Some cell lines were selected to evaluate the inhibitory growth effect of NS-398 (Cayman Chemicals, Ann Arbor, MI) according to the staining patterns of COX-2. The cells were plated at 5 × 105 cells/well in six-well plastic dishes with 2 ml of 10% fetal bovine serum-supplemented medium for 24 h. The media were changed with serum-free (0.1% BSA) and phenol red-free ones containing various concentrations of NS-398, and cells were incubated for 5 days with refeeding at day 3.

For concentration-dependent experiments, media containing various concentrations of NS-398 (0, 1, 10, 50, and 100 μm) were used (27, 28). For time course experiments, media containing 100 μm NS-398 were used, and the cells were harvested daily for 5 days.

The cells were detached with 800 μl of trypsin-EDTA for 10 min at 37°C, washed, and resuspended in the medium. An aliquot was combined with an equal volume of trypan blue dye (Life Technologies, Inc.). The surviving cells were counted using a hemocytometer.

DAPI Staining.

DAPI, a DNA-binding fluorescent dye, was used to determine whether the mechanism of growth inhibition of these cell lines by NS-398 was apoptosis.
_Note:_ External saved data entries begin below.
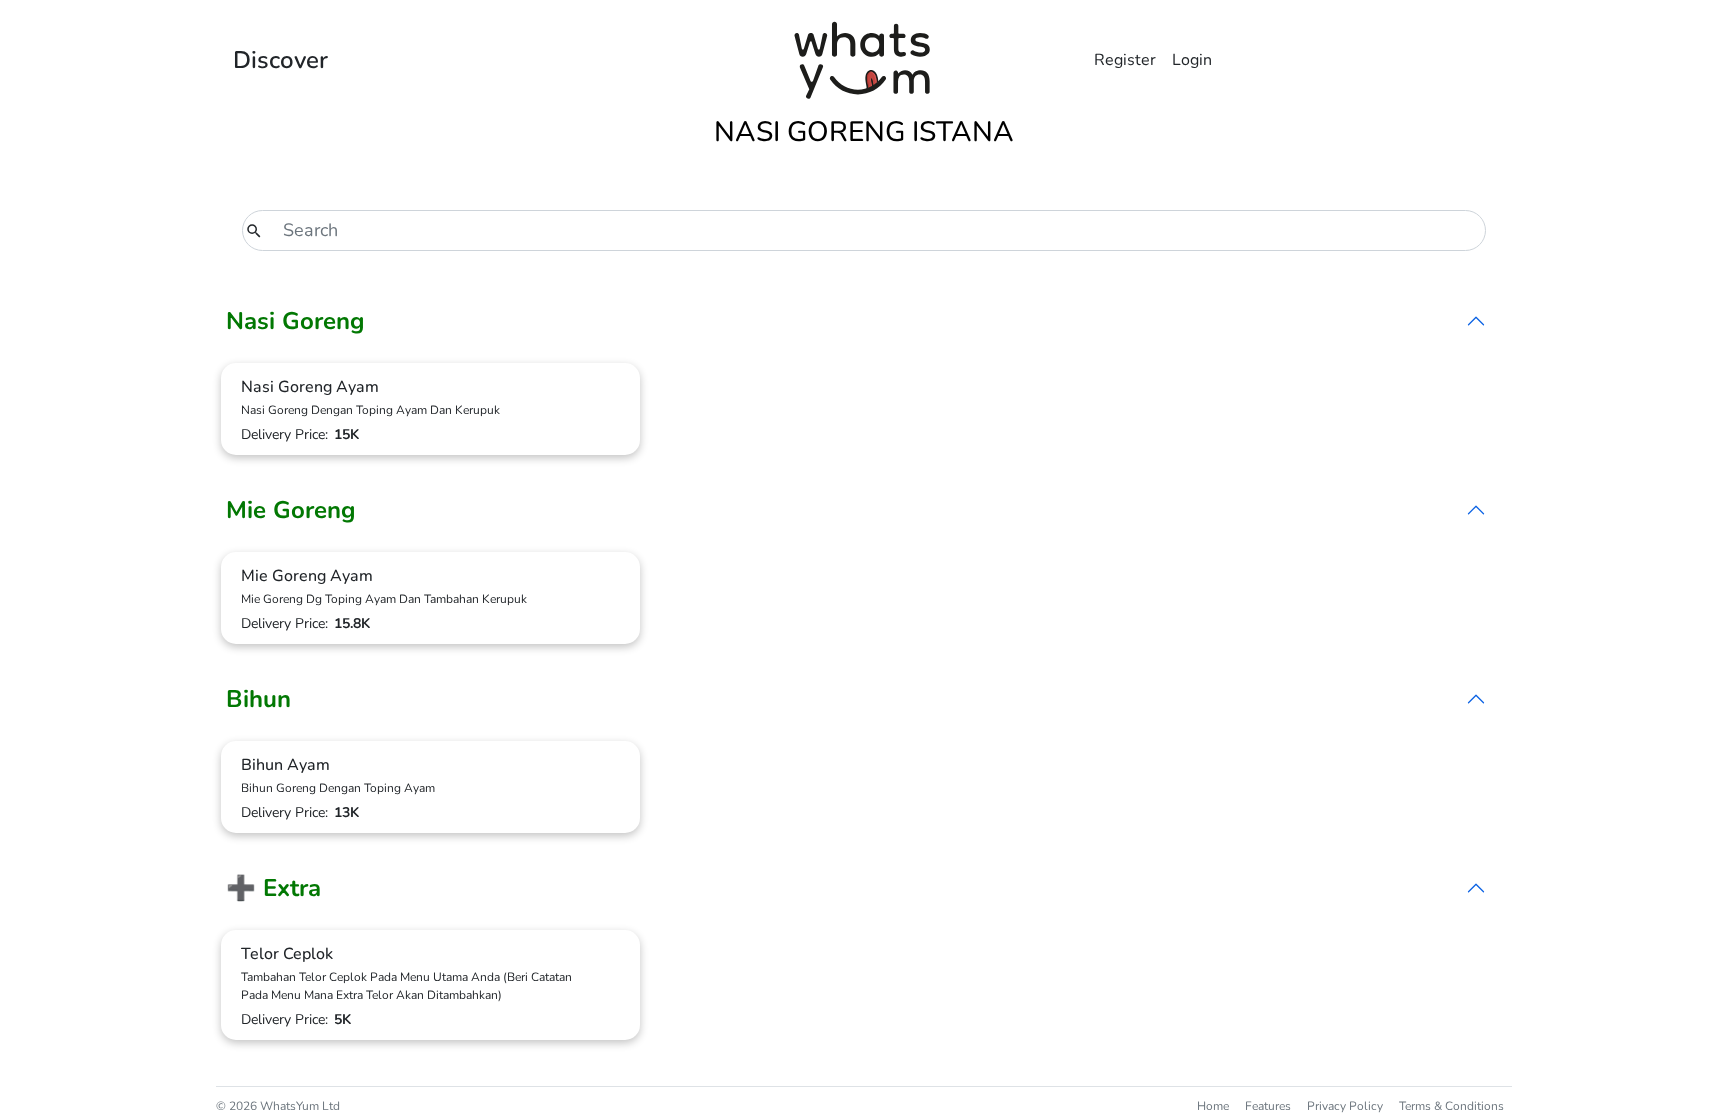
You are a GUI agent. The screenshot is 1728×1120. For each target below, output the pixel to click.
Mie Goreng (291, 510)
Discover (280, 60)
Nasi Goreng (295, 321)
After treatment with 100 μm NS-398 for 5 days, the cells were washed three times with PBS, fixed in a solution of 3.7% formaldehyde for 10 min, fixed once in 1 ml of methanol, and then stained with 4 μg/ml DAPI (Oncor, Gaithersburg, MD) for 10 min (29). The results were determined with visual observation of the nuclear morphology by fluorescence microscopy.

Clinicopathological Features.

Thirty-six subjects consisted of 29 males and 7 females; their mean age was 57 years of age (range, 38–77 years). Sixteen were HBV surface antigen-positive, four were anti-HCV antibody-positive, one had both HBV and HCV, six had alcohol-related liver diseases, and six had other non-B, non-C liver diseases. Three patients were undetermined (Table 1).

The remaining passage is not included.